If a creature is smart enough to pick coconuts, is it fair to make him? This is the question at the heart of a controversy over pigtailed macaques in Thailand that excel at picking coconuts loved by Western consumers – but do so on leashes.

“What I find most distressing is that they take them from wild, keep them tethered and keep them that way their whole life,” Marji Beach, education director of the California farm sanctuary Animal Place, told NPR. “Monkeys should stay in the wild.”

Leaving the deft-fingered macaques in the wild might deal quite the blow to the coconut biz. As NPR noted, males can harvest an average of 1,600 coconuts per day, while females can harvest 600. Compared with their less-evolved brethren, humans are real apes at this game, bringing home just 80 per day.

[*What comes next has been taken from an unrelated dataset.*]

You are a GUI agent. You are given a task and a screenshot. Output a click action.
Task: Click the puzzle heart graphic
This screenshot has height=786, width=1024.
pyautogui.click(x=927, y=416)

“It would be difficult to find a coconut product made in Thailand that wasn’t picked by a monkey,” Arjen Schroevers of the Monkey Training School in Surat Thani, Thailand, said.

On its website, the school, founded by Somporn Saekhow in 1957, bills itself as a monkey university – not a workhouse.

“As his parents were coconut farmers, Somporn experienced the traditional use of monkeys for the harvest of coconuts,” the website reads. “These monkeys were often beaten by their owners when they didn’t perform as expected (e.g. when they left ripe coconuts on the tree). This gave him the idea to teach monkeys in a better way. His Buddhist teacher encouraged him to teach monkeys positively, without the use of force or violence. In time, his school became locally famous, and the largest monkey school of all of southern Thailand.”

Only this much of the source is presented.